The surge in adoption of open-source large language models (LLMs) this year has been largely driven by Chinese systems, including notable models like Alibaba Group’s Qwen series, DeepSeek’s V3, and Moonshot AI’s Kimi K2. While chat-based models such as OpenAI’s GPT-4o and GPT-5 continue to dominate with a 70% share worldwide, Chinese models have rapidly increased their presence.
Starting from a modest 1.2% share in late 2024, Chinese open-source models expanded to nearly 30% within a few months in 2025, based on OpenRouter’s analysis of 100 trillion tokens units of data processed during AI training and operation. On average, Chinese models contributed about 13% of weekly token volume this year, with growth accelerating particularly in the latter half of 2025. Their usage has now approached levels comparable to AI models from other regions, which account for approximately 13.7%, the report noted.“China has established itself as a formidable player in AI development, not only through domestic demand but also via the creation of globally competitive models,” the report emphasized.

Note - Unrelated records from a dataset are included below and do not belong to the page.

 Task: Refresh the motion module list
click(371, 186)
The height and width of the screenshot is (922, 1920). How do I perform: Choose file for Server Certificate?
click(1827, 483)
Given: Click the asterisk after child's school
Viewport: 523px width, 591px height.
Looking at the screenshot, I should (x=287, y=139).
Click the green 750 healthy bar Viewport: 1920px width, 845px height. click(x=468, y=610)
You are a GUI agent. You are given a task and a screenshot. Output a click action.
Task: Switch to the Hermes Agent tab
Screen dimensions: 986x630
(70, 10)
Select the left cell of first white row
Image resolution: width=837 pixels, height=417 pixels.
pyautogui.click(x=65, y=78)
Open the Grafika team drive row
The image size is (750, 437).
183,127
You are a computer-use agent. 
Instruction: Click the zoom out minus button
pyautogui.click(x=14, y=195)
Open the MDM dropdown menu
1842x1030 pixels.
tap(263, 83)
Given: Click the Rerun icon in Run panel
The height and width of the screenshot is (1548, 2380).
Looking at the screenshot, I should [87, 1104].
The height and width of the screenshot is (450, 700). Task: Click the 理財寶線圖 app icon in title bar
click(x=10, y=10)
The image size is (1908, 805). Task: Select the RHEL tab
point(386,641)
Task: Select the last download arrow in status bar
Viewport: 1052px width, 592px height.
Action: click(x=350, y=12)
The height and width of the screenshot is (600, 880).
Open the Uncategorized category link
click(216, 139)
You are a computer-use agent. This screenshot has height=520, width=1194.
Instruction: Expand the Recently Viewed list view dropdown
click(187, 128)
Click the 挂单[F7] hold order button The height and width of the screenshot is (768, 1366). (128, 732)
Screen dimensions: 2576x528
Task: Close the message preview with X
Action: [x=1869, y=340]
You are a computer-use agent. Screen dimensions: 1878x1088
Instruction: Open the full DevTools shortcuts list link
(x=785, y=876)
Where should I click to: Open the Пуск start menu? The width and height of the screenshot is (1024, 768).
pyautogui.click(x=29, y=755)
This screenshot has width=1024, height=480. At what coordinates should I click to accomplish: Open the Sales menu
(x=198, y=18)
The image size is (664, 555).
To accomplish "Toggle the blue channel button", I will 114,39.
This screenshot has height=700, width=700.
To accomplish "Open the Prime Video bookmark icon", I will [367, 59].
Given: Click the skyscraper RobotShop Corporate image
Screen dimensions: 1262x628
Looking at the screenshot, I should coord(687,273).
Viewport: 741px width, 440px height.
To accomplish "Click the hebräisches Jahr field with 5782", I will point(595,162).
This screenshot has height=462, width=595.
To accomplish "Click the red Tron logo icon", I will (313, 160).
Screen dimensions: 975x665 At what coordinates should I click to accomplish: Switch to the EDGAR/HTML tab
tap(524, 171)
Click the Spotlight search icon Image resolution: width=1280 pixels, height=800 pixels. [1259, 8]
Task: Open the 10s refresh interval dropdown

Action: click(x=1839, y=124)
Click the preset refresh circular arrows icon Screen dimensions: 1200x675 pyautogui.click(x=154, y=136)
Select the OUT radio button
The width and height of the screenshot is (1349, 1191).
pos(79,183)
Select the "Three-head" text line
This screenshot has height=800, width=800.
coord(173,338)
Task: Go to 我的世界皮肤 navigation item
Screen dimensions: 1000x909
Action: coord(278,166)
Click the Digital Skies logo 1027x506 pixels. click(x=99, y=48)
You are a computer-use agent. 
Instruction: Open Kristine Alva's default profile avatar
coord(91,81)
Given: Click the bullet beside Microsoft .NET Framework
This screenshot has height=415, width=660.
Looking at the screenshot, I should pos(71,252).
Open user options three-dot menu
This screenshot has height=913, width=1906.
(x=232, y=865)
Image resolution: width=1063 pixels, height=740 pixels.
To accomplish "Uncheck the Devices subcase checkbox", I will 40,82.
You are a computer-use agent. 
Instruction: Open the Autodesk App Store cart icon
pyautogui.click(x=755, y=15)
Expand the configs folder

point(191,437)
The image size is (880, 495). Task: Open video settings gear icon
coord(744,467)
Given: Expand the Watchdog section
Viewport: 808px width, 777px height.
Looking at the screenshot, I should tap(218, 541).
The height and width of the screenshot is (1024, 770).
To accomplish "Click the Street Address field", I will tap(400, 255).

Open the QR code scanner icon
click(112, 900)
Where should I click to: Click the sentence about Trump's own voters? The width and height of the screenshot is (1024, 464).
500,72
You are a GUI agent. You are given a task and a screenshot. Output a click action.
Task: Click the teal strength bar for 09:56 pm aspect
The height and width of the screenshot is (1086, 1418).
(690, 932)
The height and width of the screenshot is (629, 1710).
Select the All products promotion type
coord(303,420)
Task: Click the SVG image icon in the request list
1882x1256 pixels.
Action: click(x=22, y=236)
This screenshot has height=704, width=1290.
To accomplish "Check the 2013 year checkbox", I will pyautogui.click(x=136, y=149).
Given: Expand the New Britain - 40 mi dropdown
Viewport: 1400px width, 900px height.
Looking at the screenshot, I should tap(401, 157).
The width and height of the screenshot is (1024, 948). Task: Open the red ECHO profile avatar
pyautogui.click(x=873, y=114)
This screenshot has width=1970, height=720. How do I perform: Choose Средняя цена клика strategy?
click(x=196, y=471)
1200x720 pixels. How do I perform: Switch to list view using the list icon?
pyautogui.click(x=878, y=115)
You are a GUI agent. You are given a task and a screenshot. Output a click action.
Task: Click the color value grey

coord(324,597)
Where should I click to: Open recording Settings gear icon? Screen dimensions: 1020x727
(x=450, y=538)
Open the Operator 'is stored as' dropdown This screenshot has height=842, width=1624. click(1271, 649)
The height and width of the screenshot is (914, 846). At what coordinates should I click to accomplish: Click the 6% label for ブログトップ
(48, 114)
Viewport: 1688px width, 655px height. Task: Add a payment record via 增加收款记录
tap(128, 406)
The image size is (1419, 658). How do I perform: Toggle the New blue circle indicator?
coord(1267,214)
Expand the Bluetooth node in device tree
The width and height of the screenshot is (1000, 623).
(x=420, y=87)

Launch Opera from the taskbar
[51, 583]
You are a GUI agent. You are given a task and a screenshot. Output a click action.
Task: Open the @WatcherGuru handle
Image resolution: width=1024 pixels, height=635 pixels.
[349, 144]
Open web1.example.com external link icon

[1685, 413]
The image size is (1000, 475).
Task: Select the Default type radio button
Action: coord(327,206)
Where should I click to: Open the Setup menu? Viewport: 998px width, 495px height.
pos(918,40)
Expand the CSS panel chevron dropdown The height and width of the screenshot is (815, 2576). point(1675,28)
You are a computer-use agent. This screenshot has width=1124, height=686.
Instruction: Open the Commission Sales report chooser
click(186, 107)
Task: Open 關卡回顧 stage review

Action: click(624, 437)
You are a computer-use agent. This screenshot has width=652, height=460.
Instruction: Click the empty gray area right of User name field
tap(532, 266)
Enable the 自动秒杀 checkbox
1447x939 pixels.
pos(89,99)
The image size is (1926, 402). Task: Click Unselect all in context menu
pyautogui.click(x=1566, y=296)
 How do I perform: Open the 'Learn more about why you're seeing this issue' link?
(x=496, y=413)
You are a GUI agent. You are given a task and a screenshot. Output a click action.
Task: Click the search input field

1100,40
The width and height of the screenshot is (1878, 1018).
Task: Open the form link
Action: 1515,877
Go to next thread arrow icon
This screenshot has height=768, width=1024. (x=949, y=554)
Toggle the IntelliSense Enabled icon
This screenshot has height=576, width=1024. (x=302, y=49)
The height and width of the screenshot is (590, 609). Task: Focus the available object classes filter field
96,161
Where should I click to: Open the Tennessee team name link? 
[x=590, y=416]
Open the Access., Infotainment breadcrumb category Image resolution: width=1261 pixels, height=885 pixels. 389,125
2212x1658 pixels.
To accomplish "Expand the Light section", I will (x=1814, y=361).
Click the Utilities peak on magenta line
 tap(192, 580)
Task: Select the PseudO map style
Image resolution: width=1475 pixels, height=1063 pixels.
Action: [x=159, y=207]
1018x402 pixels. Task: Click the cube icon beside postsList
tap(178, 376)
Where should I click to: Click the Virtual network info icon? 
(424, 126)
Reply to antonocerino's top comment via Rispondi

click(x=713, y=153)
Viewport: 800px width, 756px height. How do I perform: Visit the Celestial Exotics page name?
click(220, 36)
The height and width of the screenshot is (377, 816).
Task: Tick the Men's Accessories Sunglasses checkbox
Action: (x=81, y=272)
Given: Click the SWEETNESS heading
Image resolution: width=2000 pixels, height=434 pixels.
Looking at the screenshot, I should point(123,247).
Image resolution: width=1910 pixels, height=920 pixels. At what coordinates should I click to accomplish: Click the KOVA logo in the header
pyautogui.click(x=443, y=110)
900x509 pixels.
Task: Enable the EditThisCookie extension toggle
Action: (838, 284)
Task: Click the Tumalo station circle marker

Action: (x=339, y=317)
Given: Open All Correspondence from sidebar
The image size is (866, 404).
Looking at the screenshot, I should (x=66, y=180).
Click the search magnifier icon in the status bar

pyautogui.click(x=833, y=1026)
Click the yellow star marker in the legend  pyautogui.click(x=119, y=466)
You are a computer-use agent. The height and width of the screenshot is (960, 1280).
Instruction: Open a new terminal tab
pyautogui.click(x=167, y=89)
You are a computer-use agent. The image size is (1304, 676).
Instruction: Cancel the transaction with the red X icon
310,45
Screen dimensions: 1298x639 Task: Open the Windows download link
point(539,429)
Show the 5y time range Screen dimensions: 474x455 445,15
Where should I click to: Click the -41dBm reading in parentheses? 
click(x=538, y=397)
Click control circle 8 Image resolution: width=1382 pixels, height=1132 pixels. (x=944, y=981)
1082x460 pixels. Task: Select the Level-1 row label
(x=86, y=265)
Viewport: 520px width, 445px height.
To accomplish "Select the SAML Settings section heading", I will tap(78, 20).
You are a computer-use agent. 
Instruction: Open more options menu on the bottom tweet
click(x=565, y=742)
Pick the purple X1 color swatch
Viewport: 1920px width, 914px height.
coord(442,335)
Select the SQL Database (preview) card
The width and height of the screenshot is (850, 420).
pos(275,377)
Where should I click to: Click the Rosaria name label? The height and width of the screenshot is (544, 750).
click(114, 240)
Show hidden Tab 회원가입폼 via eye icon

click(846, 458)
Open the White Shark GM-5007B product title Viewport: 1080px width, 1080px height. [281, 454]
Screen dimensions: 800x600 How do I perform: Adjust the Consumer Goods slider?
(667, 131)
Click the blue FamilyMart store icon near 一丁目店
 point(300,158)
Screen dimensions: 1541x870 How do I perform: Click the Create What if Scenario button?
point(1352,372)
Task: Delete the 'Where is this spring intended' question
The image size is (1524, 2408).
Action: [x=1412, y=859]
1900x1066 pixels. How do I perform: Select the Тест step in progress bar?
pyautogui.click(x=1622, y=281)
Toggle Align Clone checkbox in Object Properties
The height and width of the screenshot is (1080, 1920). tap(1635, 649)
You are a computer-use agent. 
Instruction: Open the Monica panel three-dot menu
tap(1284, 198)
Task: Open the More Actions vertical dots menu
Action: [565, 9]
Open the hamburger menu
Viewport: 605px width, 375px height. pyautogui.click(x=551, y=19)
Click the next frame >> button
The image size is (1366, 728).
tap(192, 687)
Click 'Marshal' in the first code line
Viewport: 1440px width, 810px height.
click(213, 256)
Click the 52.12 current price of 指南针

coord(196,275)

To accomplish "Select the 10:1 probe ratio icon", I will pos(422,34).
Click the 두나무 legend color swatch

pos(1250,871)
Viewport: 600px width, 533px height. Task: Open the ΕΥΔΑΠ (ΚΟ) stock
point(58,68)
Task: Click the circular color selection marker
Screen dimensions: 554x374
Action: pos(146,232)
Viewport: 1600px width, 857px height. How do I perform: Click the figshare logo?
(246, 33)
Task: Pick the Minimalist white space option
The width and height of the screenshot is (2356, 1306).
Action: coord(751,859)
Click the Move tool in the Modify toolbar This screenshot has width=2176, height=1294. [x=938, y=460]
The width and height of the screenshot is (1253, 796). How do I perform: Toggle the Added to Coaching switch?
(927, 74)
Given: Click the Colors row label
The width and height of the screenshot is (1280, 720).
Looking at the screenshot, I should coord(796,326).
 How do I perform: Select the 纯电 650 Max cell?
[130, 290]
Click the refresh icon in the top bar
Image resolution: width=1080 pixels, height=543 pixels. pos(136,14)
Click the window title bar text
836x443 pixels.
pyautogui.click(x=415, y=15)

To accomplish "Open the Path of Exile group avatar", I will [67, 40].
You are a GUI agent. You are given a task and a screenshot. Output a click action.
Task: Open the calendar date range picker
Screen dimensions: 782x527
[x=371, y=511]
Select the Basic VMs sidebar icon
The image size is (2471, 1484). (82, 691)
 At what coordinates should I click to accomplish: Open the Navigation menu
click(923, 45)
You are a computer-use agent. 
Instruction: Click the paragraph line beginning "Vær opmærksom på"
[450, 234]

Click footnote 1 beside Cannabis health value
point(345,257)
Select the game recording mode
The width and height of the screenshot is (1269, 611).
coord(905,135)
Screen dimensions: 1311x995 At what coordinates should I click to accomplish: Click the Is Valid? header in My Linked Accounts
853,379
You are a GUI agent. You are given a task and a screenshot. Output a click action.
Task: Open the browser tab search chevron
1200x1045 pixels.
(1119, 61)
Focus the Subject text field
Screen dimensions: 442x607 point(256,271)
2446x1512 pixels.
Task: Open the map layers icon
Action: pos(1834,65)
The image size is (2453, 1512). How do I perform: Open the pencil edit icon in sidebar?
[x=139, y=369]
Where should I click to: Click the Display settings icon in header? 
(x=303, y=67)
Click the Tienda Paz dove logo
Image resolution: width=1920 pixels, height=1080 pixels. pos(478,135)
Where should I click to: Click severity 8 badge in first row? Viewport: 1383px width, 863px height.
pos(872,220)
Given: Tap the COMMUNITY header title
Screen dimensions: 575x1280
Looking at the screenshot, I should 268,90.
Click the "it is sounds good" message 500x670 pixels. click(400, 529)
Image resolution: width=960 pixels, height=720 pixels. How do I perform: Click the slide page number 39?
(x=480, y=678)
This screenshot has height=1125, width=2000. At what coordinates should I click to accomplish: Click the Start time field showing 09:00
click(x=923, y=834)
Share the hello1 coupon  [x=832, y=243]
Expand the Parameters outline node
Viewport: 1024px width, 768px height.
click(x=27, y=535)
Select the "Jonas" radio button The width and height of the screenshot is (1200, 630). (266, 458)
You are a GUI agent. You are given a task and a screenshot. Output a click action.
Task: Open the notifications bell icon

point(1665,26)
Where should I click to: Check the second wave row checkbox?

Despite restrictions imposed by the U.S. on Chinese firms’ access to advanced GPUs from Nvidia and AMD, China has made remarkable progress in AI innovation. The rapid iteration cycles and frequent releases of models like Alibaba Cloud’s Qwen and DeepSeek’s offerings have enabled developers to quickly ramp up their projects and workloads.
As Chinese open-source models gain recognition for their efficiency and cost-effectiveness, the Chinese language has become the second most popular prompt language worldwide, accounting for nearly 5% of all requests second only to English. This is a significant increase compared to China’s internet presence, where Chinese accounts for roughly 1.1% of overall online content.
In terms of global share in LLM tokens, China ranks fourth behind the U.S., Singapore, and Germany. The open-source AI landscape has evolved from a market dominated by DeepSeek in December 2024 to a more fragmented environment by late 2025, with multiple players such as Alibaba’s Qwen and Moonshot AI’s Kimi competing for dominance. No single model now holds more than a 25% share, reflecting increased diversity and competition in the global AI ecosystem.